Global health authorities are working quickly to deliver aid to an area in Africa where an Ebola outbreak has already taken dozens of lives.
At least 80 people, including three healthcare workers, have died, and hundreds have been diagnosed with a rare strain of the virus causing the disease in the Democratic Republic of the Congo and Uganda. There are growing concerns that the disease could spread further, prompting the implementation of containment strategies.
What is Ebola?
Ebola disease is caused by a group of viruses. According to the World Health Organization (WHO), three of these viruses are known to cause large outbreaks: the Ebola virus, Sudan virus, and Bundibugyo virus. The current outbreak is attributed to the Bundibugyo virus, which is rare and has only been responsible for two previous outbreaks.
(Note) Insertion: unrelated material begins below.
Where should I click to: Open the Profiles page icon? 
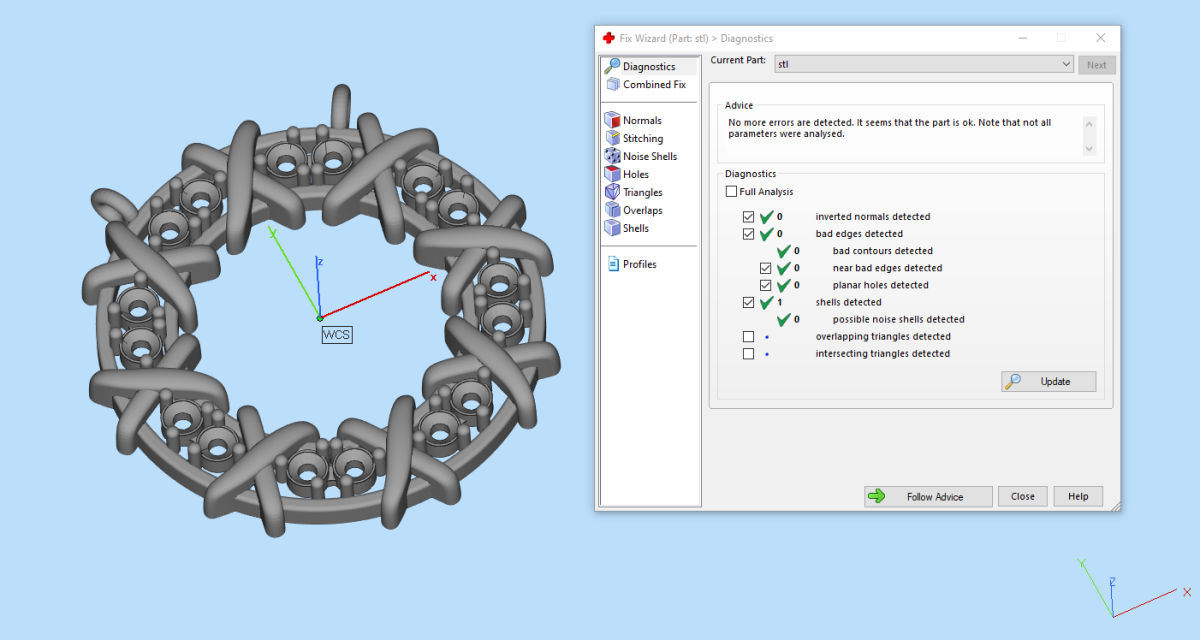pos(613,264)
Ebola was first identified in 1976 and is named after the Ebola River in what is now the Democratic Republic of the Congo. The viruses that cause the disease are native to sub-Saharan Africa.
How is Ebola spread?
Fruit bats are believed to be the natural hosts of the viruses that cause Ebola, and other animals such as apes and monkeys can also become infected, according to the WHO. People can contract the virus from these animals, and it can spread between humans through contact with body fluids like blood, faeces, semen, or vomit of an infected person, or surfaces contaminated with these fluids.
The Bundibugyo virus, which is responsible for the current outbreak, is different from the Ebola Zaire strain that has dominated all but one of the DRC’s past 17 outbreaks.

The virus was first detected in Uganda’s Bundibugyo district during a 2007–2008 outbreak that resulted in 37 deaths out of 149 cases. The second time it appeared was in 2012 in an outbreak in Isiro, Congo, where 57 cases and 29 deaths were reported.
How deadly is Ebola?
Symptoms of Ebola typically appear between two days and three weeks after exposure, though they usually emerge within about a week, according to the US Centres for Disease Control and Prevention.
The illness begins with flu-like symptoms, including fever, muscle aches, fatigue, and a sore throat. Later stages may involve gastrointestinal problems, rashes, seizures, and internal and external bleeding.
The average fatality rate varies depending on the virus. The Ebola virus strain has a fatality rate of up to 90%, compared to 50% for the Sudan virus and around 30% for the Bundibugyo virus, according to the US Centres for Disease Control.
The 2014–2016 West Africa Ebola crisis led to over 11,000 deaths from more than 28,000 cases.

Are there vaccines or treatments available?
Currently, the only approved vaccine or treatment applies to the strain of the disease caused by the Ebola virus. However, there is no vaccine available for Ebola caused by the Bundibugyo virus, as seen in this outbreak.
Health authorities are focusing on containment measures, mass testing, and quarantining to prevent further spread.
Is Ebola in Australia?
There has never been an officially diagnosed case of Ebola in Australia. However, the government considers it a significant health threat and has the power to invoke special health and safety measures if a case is confirmed. This includes restrictions on people entering the country.
Should we panic?
The World Health Organisation has declared the current Ebola outbreak a public health emergency of international concern. However, WHO has stated that the outbreak does not meet the criteria for a pandemic emergency like that of COVID-19. They have advised against closing international borders.